As a result of reading this article, physicians should be able to:

• 1.
  Update the current knowledge about candidate cell populations as heterotopic ossification (HO) contributors.
• 2.
  Understand the potential limitations of the experimental designs and techniques underlying the identification of putative HO contributors.
• 3.
  Clarify the confusion about the phenotypes of candidate populations in the literature.
• 4.
  Contrast the fundamental cellular differences between HO and normal skeletogenesis to identify potential disease-specific targets.

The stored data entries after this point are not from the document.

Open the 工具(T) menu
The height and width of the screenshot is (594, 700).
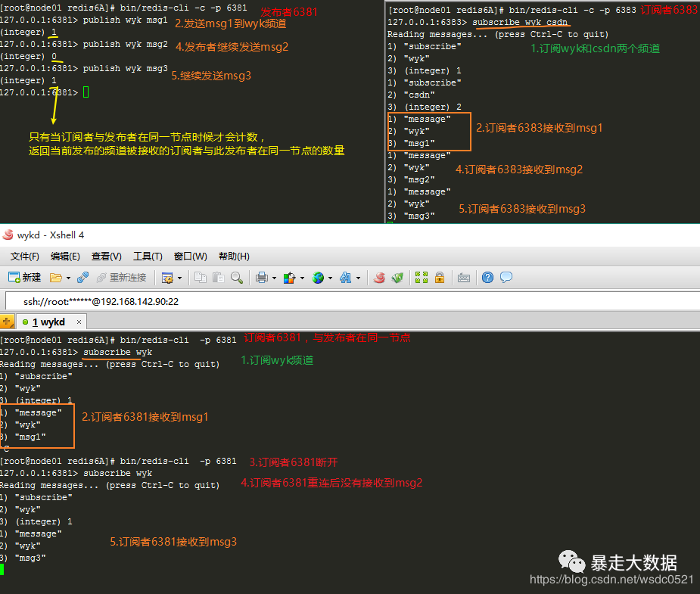click(x=148, y=257)
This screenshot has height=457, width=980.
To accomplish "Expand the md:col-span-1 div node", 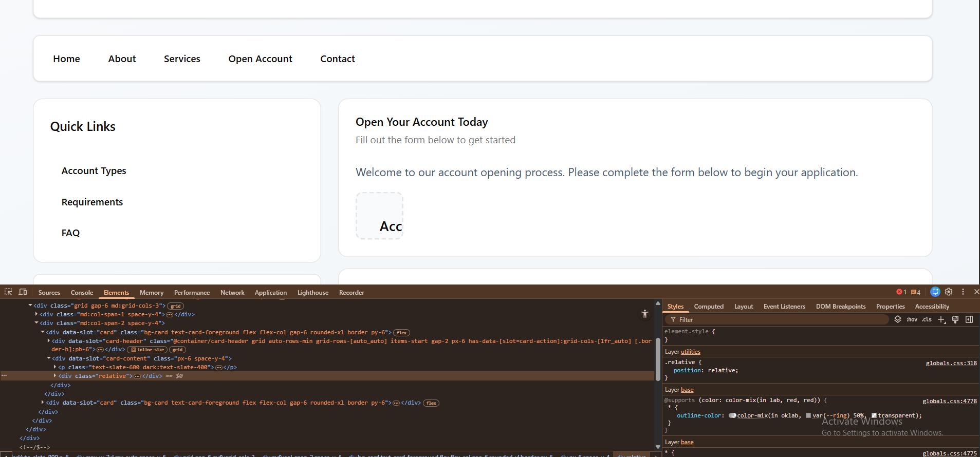I will coord(36,314).
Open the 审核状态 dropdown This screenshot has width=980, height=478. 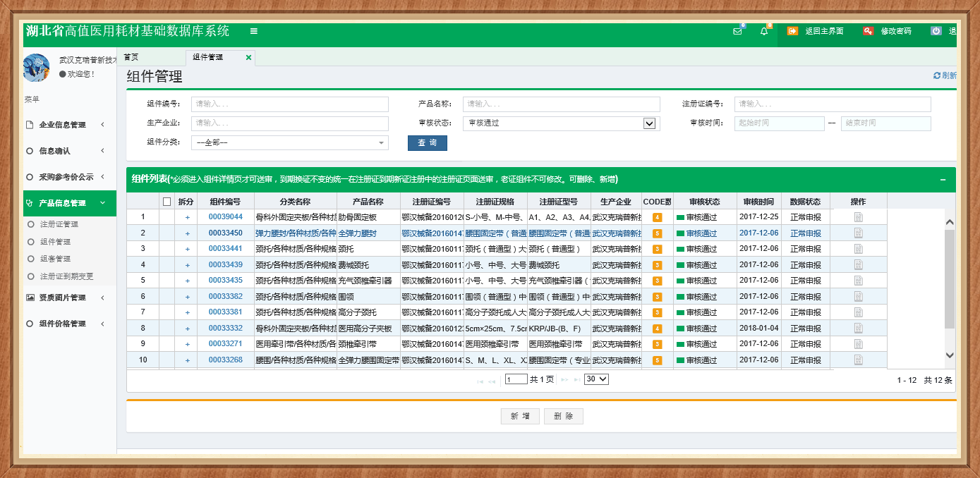[649, 123]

Heterotopic ossification (HO), acquired or hereditary, is featured by the formation of bone outside of the normal skeleton. Typical acquired HO is a common, debilitating condition associated with traumatic events. Cardiovascular calcification, an atypical form of acquired HO, is prevalent and associated with high rates of cardiovascular mortality. Hereditary HO syndromes, such as fibrodysplasia ossificans progressiva and progressive osseous heteroplasia, are rare, progressive, life-threatening disorders. The cellular origins of HO remain elusive. Some bona fide contributing cell populations have been found through genetic lineage tracing and other experiments in vivo, and various other candidate populations have been proposed. Nevertheless, because of the difficulties in establishing cellular phenotypes in vivo and other confounding factors, the true identities of these populations are still uncertain. This review critically evaluates the accumulating data in the field. The major focus is on the candidate populations that may give rise to osteochondrogenic lineage cells directly, not the populations that may contribute to HO indirectly. This issue is important not solely because of the clinical implications, but also because it highlights the basic biological processes that govern bone formation. [Orthopedics. 2014; 37(5):329–340.]